▸ HOW TO COMPLETE THIS TASK
Select the lines below containing the word "will".

____ PROVIDED INFORMATION

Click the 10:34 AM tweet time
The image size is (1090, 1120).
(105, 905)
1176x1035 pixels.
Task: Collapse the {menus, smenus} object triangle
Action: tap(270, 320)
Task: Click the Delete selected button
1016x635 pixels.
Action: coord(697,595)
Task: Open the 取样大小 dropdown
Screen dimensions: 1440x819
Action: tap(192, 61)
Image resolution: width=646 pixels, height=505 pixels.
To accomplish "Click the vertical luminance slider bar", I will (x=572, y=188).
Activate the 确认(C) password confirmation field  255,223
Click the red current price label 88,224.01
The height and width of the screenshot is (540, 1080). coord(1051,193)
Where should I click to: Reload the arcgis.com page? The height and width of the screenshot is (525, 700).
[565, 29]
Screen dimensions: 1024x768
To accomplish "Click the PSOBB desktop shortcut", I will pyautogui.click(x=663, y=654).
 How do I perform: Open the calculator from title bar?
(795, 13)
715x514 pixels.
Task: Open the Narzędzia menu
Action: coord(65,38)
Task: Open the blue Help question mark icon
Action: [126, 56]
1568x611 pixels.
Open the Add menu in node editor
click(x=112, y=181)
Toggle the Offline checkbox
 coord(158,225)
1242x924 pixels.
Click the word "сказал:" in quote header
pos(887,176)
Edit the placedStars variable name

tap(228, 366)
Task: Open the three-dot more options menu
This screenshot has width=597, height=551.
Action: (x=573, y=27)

________

▸ REPLY TO THE TASK
To accomplish "Click the vertical luminance slider bar", I will (x=572, y=188).
To accomplish "Click the PSOBB desktop shortcut", I will pyautogui.click(x=663, y=654).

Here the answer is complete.